Medics on site for riding mishaps
A biological or other terrorist attack is the worst-case scenario that Hong Kong's equestrian organisers have prepared for. But in reality, the worst that is likely to happen is riders falling off their horses - a nasty enough experience, according to the Hospital Authority.
Twenty-nine medical teams and 17 ambulances will be on site during the Beas River cross-country event on August 11. A neurosurgeon will also be present. 'A contingency plan is in place to handle falls, and the medical team has attended training and drills for such an eventuality,' a spokeswoman said.
Also, the Prince of Wales Hospital will have a full trauma team on standby during the Olympic and Paralympic period.
'Contingency plans are also in place at North District Hospital, the nearest hospital to Beas River.'
The authority's chief executive Shane Solomon said the worst-case scenario would be bioterrorism or a bomb, but even these had been planned for. He said in such a case the emergency plan would concentrate on triage between hospitals.
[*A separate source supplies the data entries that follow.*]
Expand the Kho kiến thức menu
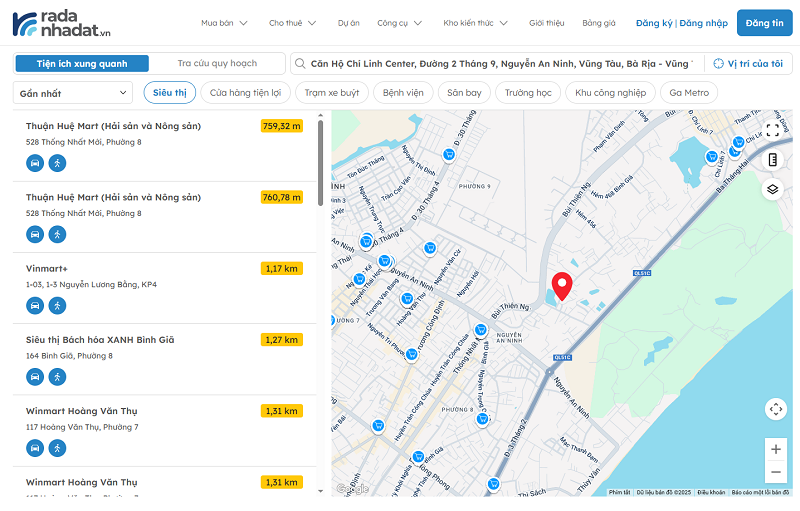The height and width of the screenshot is (511, 800). coord(475,22)
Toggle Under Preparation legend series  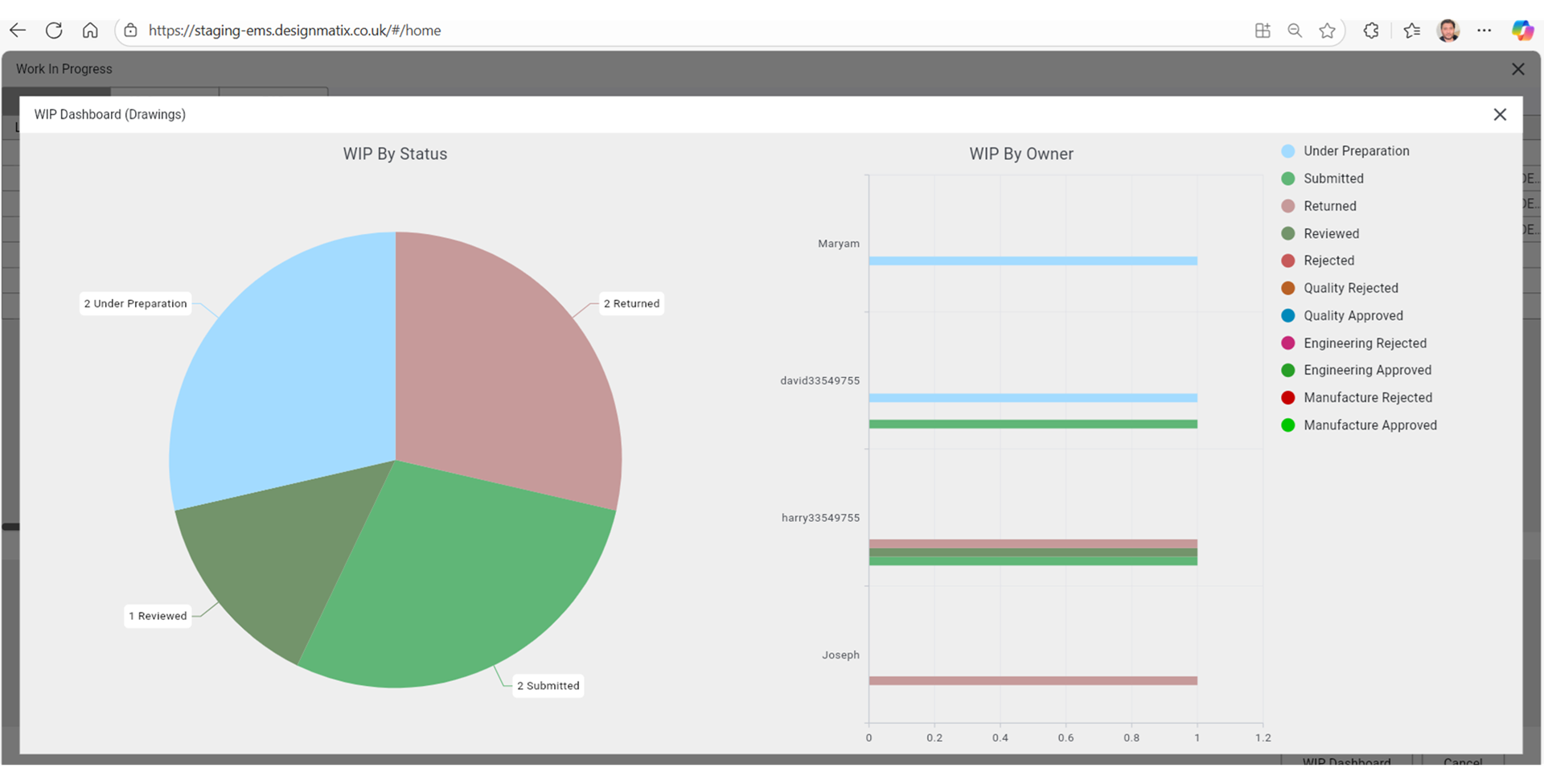(1356, 151)
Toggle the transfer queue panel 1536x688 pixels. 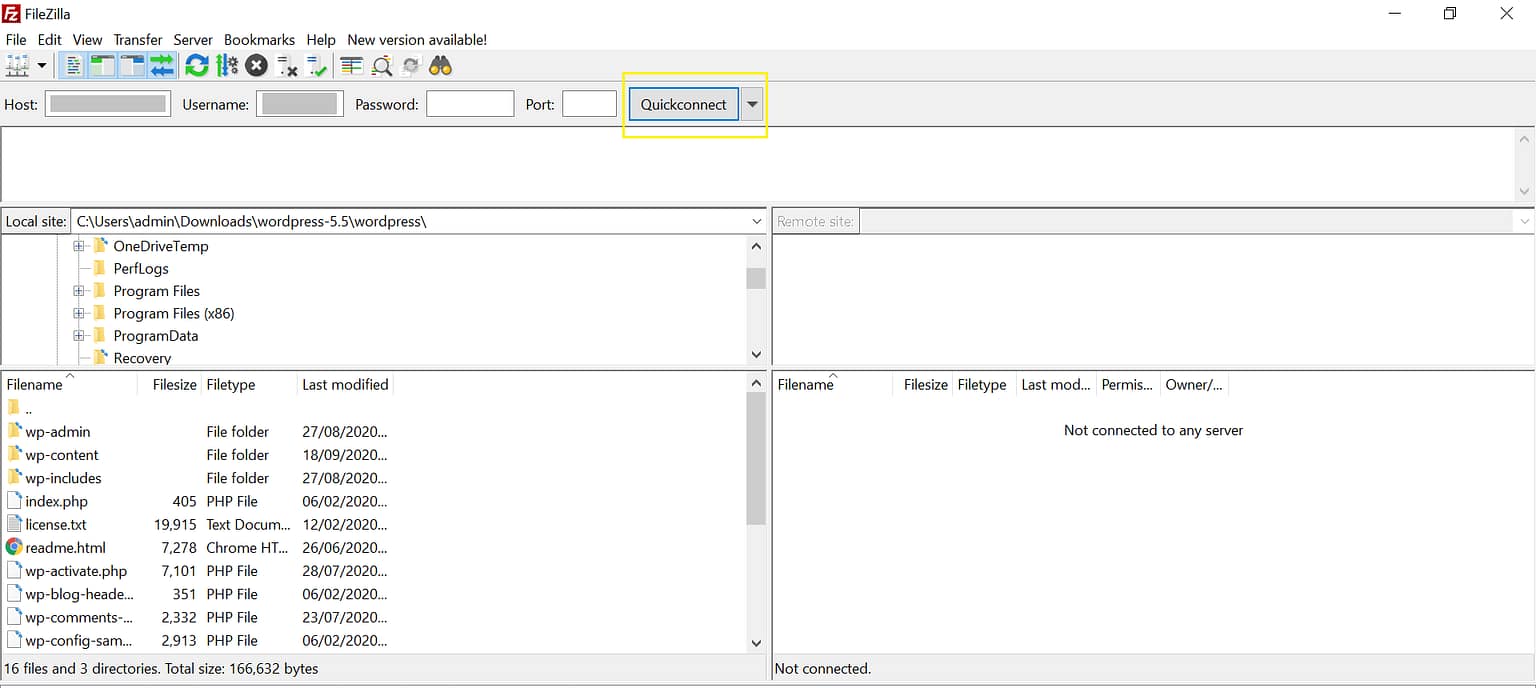(x=161, y=65)
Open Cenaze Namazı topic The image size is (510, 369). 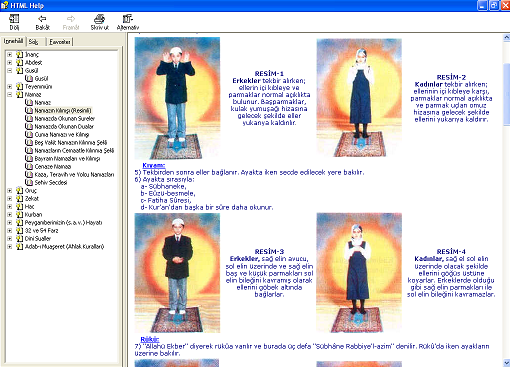(x=53, y=166)
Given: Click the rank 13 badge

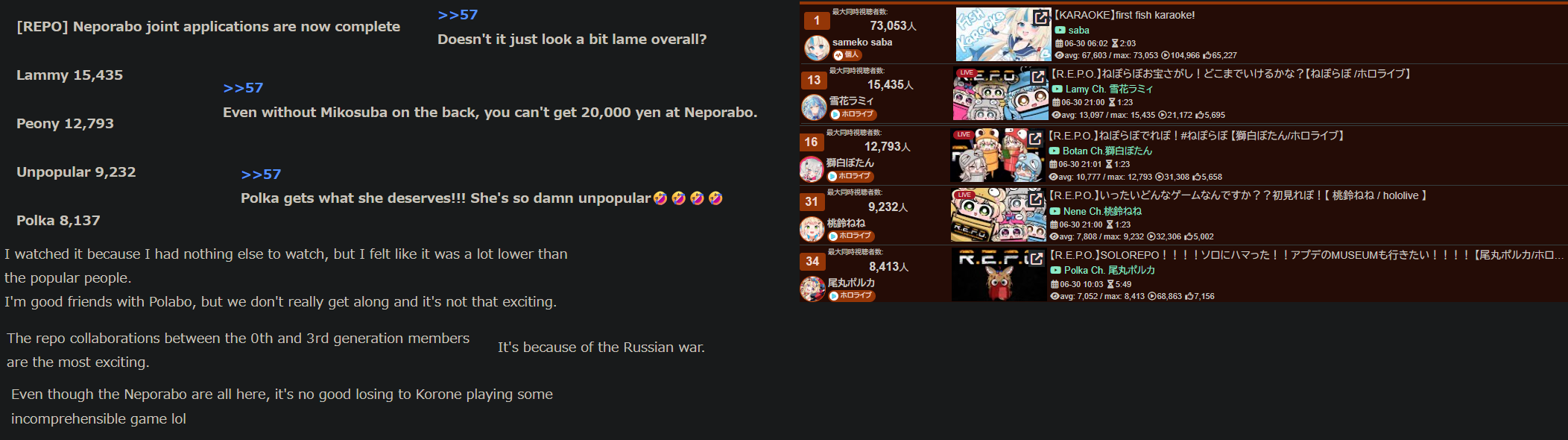Looking at the screenshot, I should (814, 80).
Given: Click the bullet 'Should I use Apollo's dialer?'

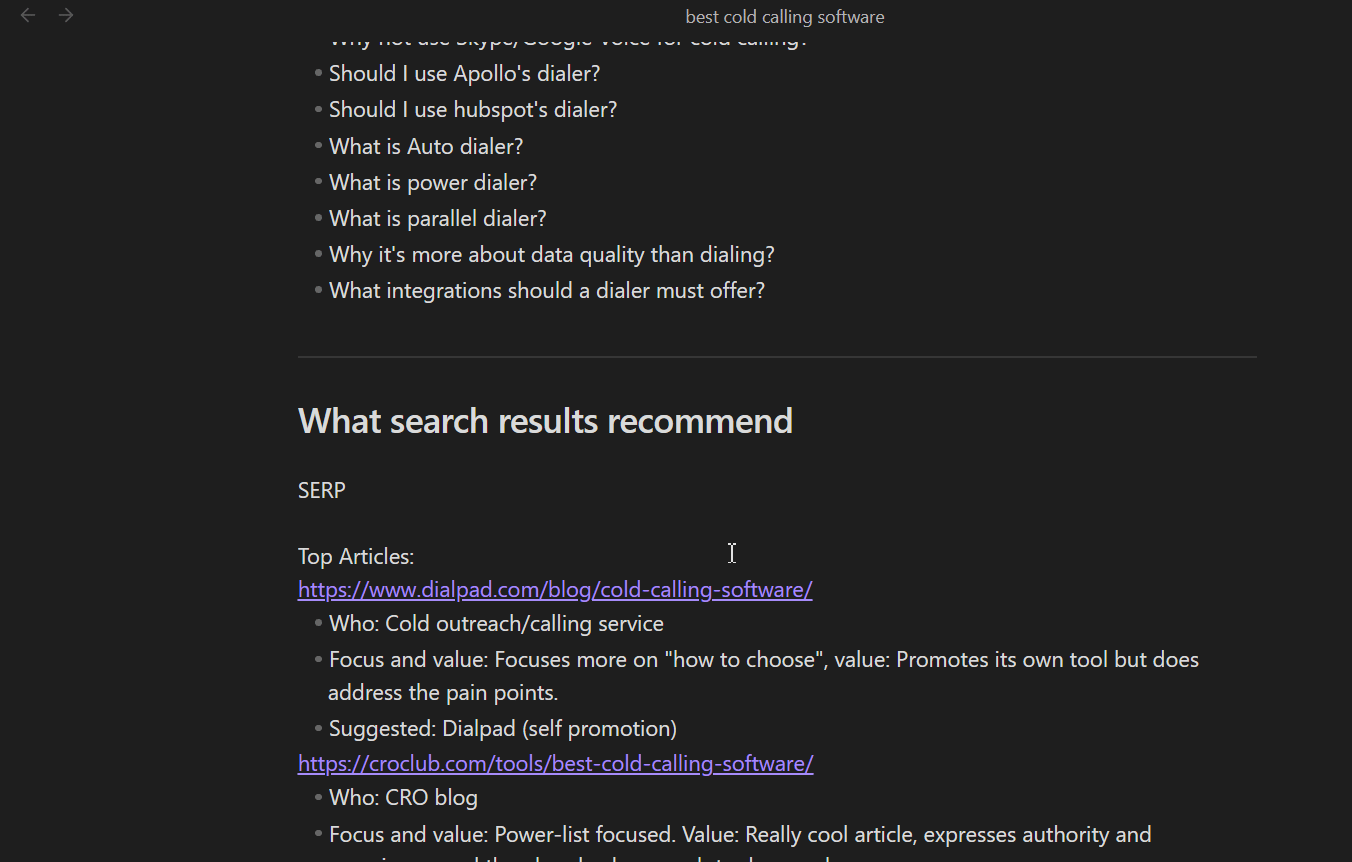Looking at the screenshot, I should pos(464,73).
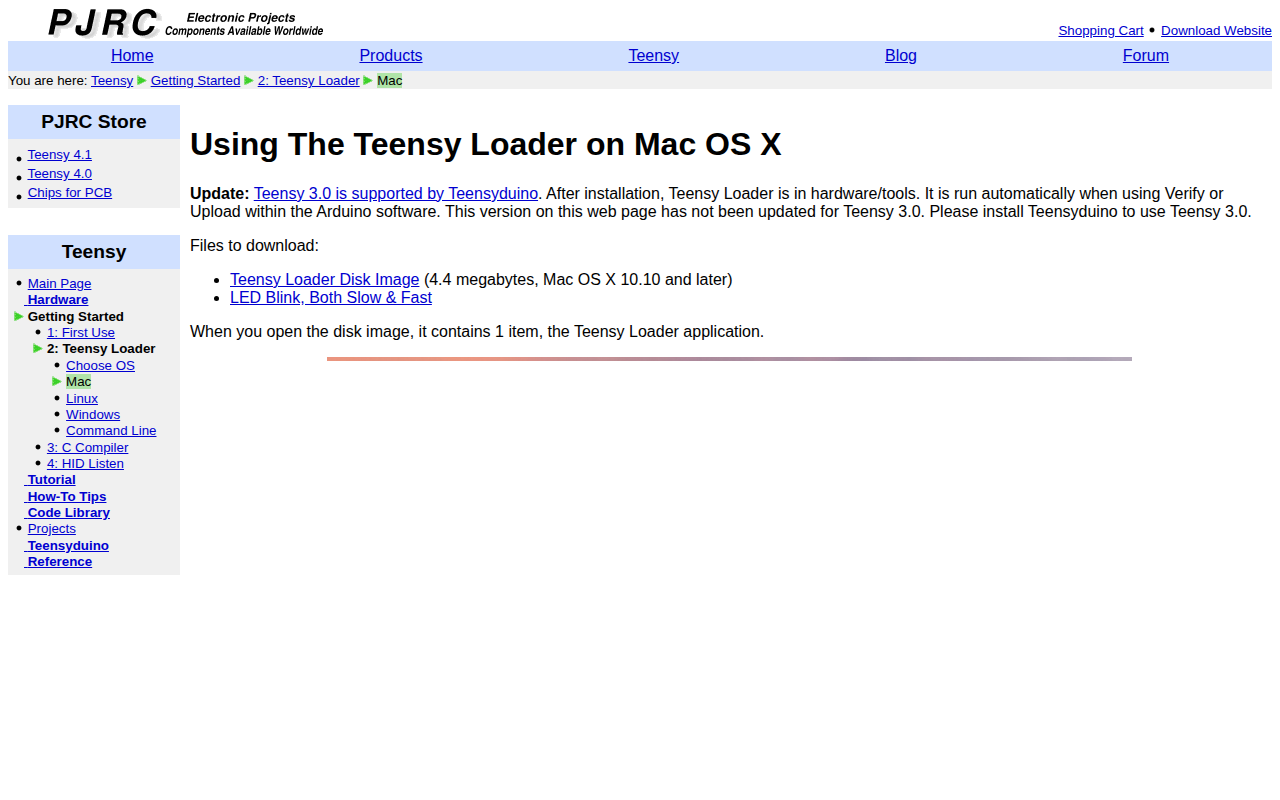
Task: Open LED Blink, Both Slow & Fast link
Action: click(x=331, y=298)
'We have a plan as to what patients will be distributed where. We hope it will not happen but we have to be prepared for it,' he said. 'We don't believe there is anything on the actual event side that will cause us problems.'
The Hospital Authority presented a paper to its board this month which said that, with good planning and measures such as advice on heatstroke and water fountains at venues, the number of people needing treatment 'is not expected to be large'.
Beatrice Cheng, a senior manager at the authority in charge of equestrian plans, said all sorts of scenarios had been played out.
'Even trophies being presented can be high-risk. During the presentation, winners will still be on horseback. The flash from cameras may affect the horses and could be dangerous,' she said.
She said the authority had all the supplies it might need, including medical equipment, protective gear, information technology backup and communications infrastructure.